I wont say it is straight, but we had a way out for getting the appropriate values in Physics. For Example: there was an experiement to calculate the specific density of wter using the drop weight method. You collect a set number of drops of water in a beaker which has been previously weighed. you again weigh the beaker after collecting the drops of water and then calculate the density. The whole expriment does not take more than 15 minutes. We always got the wrong answer after 3 tries. So the scientist (he may be a litte off track!) in my head woke up and gave a solution. Using the rules a arithmetic, I transpolated the formula, where the answer was a known factor and the known (or measured factor - the weight of the water) was the unknown. So we got the approximate amount of water that needed to be collected. Then changing the value of that anwer - which was the amount of water to be collected and then made the paper calculation to get the approximate value of the "density of water". Unfortunately I scored max marks for that ingenuity.

Hope you get what I did?

Mysore Madhu said...

Laxmi

Looks like not many science students around!

Let me share some of my practical experiences with you.

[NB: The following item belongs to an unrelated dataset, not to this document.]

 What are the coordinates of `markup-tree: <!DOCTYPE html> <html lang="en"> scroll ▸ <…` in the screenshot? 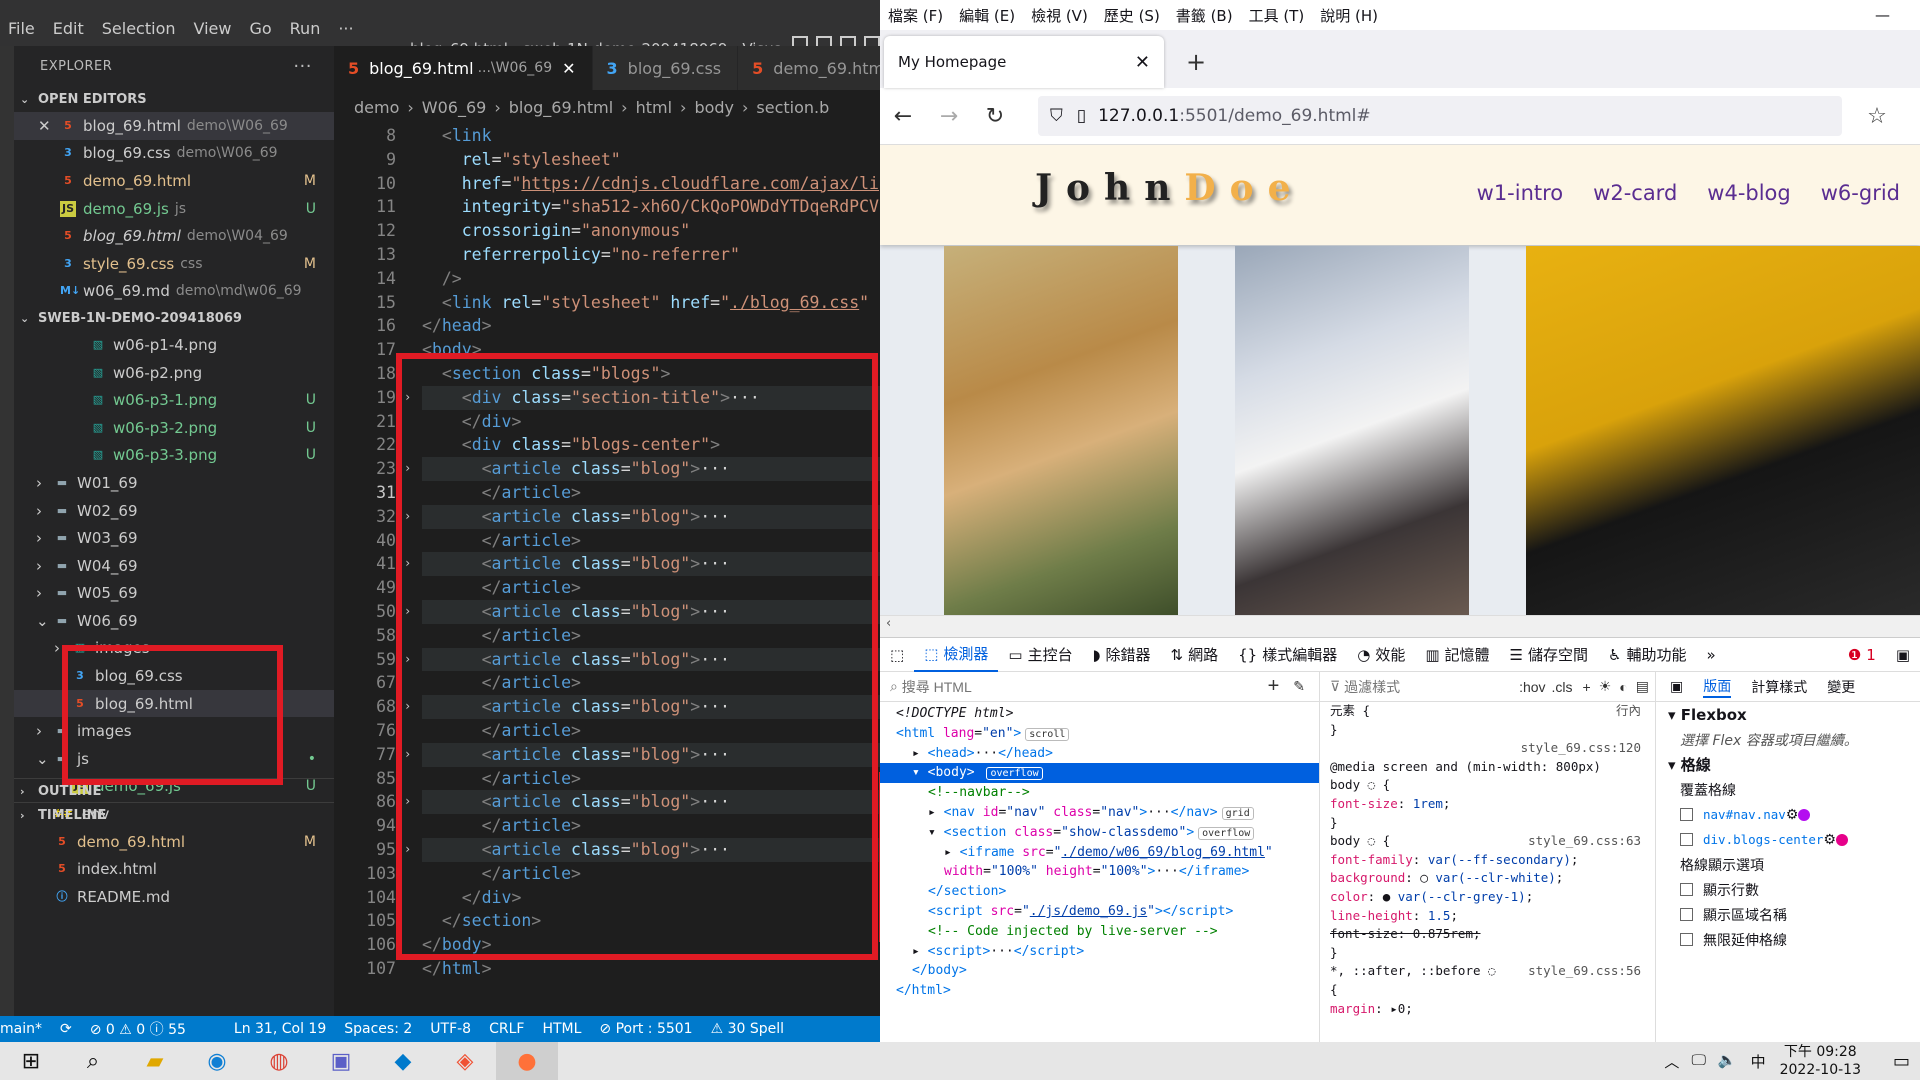 It's located at (1100, 852).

I wont say it is straight, but we had a way out for getting the appropriate values in Physics. For Example: there was an experiement to calculate the specific density of wter using the drop weight method. You collect a set number of drops of water in a beaker which has been previously weighed. you again weigh the beaker after collecting the drops of water and then calculate the density. The whole expriment does not take more than 15 minutes. We always got the wrong answer after 3 tries. So the scientist (he may be a litte off track!) in my head woke up and gave a solution. Using the rules a arithmetic, I transpolated the formula, where the answer was a known factor and the known (or measured factor - the weight of the water) was the unknown. So we got the approximate amount of water that needed to be collected. Then changing the value of that anwer - which was the amount of water to be collected and then made the paper calculation to get the approximate value of the "density of water". Unfortunately I scored max marks for that ingenuity.

Hope you get what I did?

Lakshmi Bharadwaj said...

Yes...got it, but that took a while. In the case of density of water, you can atleast expect it to be around 1000 kg per metre cubed, but, say, if I wanted the electrical resistivity of a wire or something like that, then, I would'nt know what to expect. So, I wouldn;t know if my values were actually right or wrong...I just go do the expt and get it wrong. But whereever it is possible, I follow your method...paperwork. Nothing better than good old paperwork...did that with the vernier callipers and screw gauge last year. Thank you for all the information, I am grateful.

Maddy said...

Talking of edision, i have been to his house, which is now a museum in Naples FL. A real scientist, he was tasked to make a rubber substitute by the US government at war, he brought in seeds & saplings of all tropical plants (1000's of miles away)that produced resinous gum and planted them in a tropical place, florida. Today it is a glorious tropical garden, with mangoes, jackfruit and what not...he never found a rubber substitute, but he tried and tried, the hard way, no short cuts...so keep trying, you will reach where you want..it is more perspiration and less inspiration most of the time.